Adopting Native Cloud Security Controls

• Technology: Cloud service provider (CSP) integrated security controls have matured to the point where many of them meet our stringent security requirements.
• Process: We standardized our cloud security processes so that we can better understand and work with CSPs.
• People: Our team embraces change and has acquired the necessary skillset.

Examples of native cloud security controls that we are using include threat detection as a service, key management service, web application firewall, vulnerability assessment agents, and integrated security consoles. It is important to note that where needed and as part of due diligence, we continue to use some third-party solutions to augment native controls. We evaluate each cloud-based security control to verify that it meets our minimal viable product requirements. This helps us provide Intel with “defense in depth.”

We apply security policies to support different environments’ lifecycle and risk requirements. For instance, a development environment may have different requirements than a production environment. Similar accounts are grouped into an organizational unit (OU), and all accounts are governed by the same policies and controls. For example, we prevent network management for accounts that are connected directly to Intel networks by placing these accounts in a special OU and blocking network management with policies applied at the OU level.

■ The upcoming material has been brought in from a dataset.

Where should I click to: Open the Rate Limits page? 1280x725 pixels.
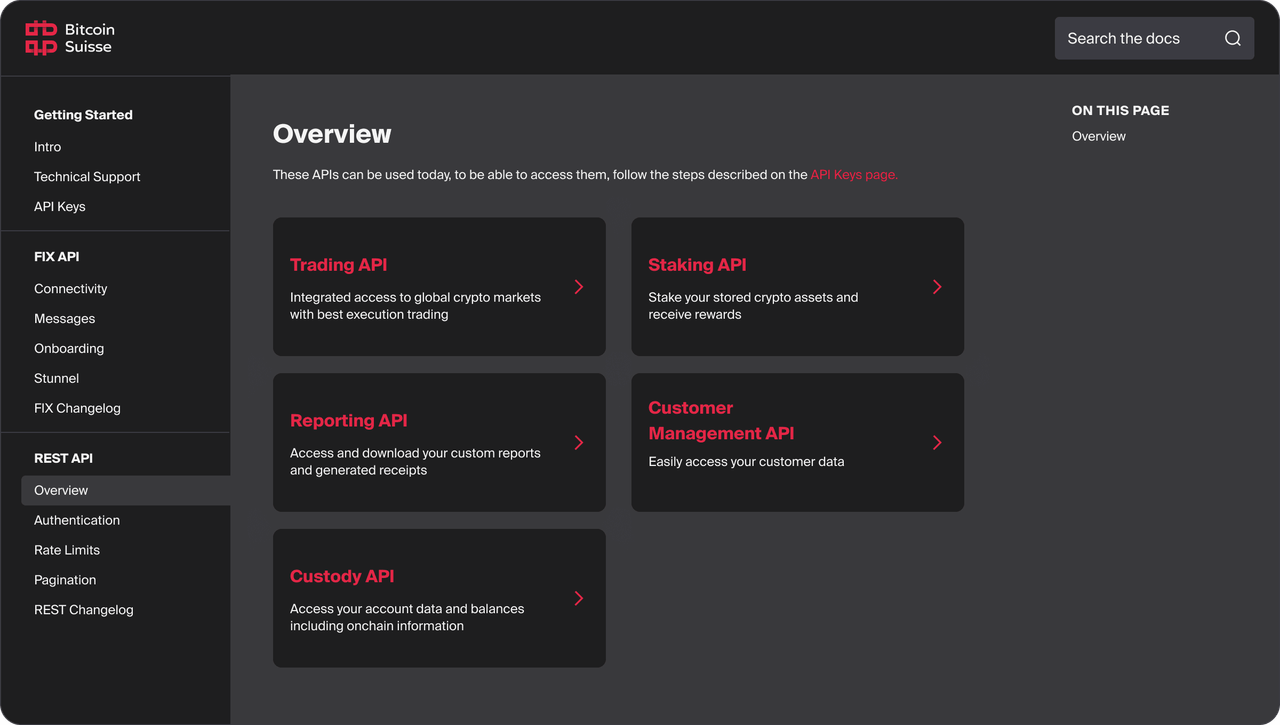[66, 550]
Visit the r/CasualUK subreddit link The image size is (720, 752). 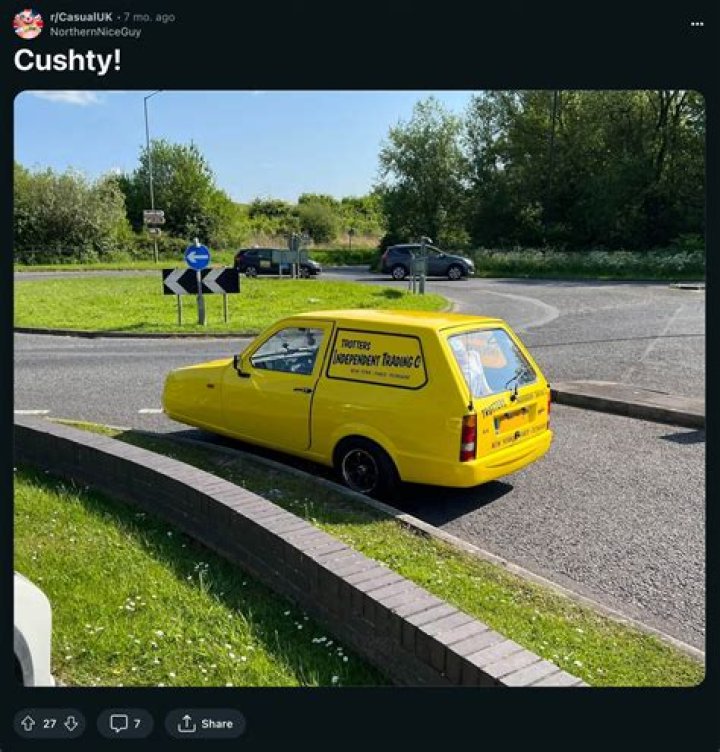[x=81, y=17]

Using native cloud security controls doesn’t occur in a vacuum. We developed a strong working relationship with the CSPs, with a collaborative conversation about features and the user experience. Because Intel IT is similar to many large corporate IT shops, when we ask for a certain feature, the CSPs understand that feature is probably desirable across the IT industry. This collaboration benefits us, as well as the CSP. We become aware of their roadmap for cloud security posture management, and our feedback helps them to fine tune features, fix issues, and decide what’s next for their product. The CSPs also work with the Intel business unit account owners. When a business unit account owner asks for something, the CSP can communicate best practices for security controls to help them avoid security vulnerabilities. The resulting three-way conversation between Intel IT, the CSPs, and the business unit account owners, with mutual responsibility for maintaining security, is a win-win for all involved.

We’ve been adjusting and streamlining our multicloud strategy for several years, and the process is not yet over—there is still much to learn and more changes to make. But the move to native cloud security controls has produced significant business benefits, including faster deployment and business agility; more consistent, cloud-native user and developer experience; and reduced complexity and costs.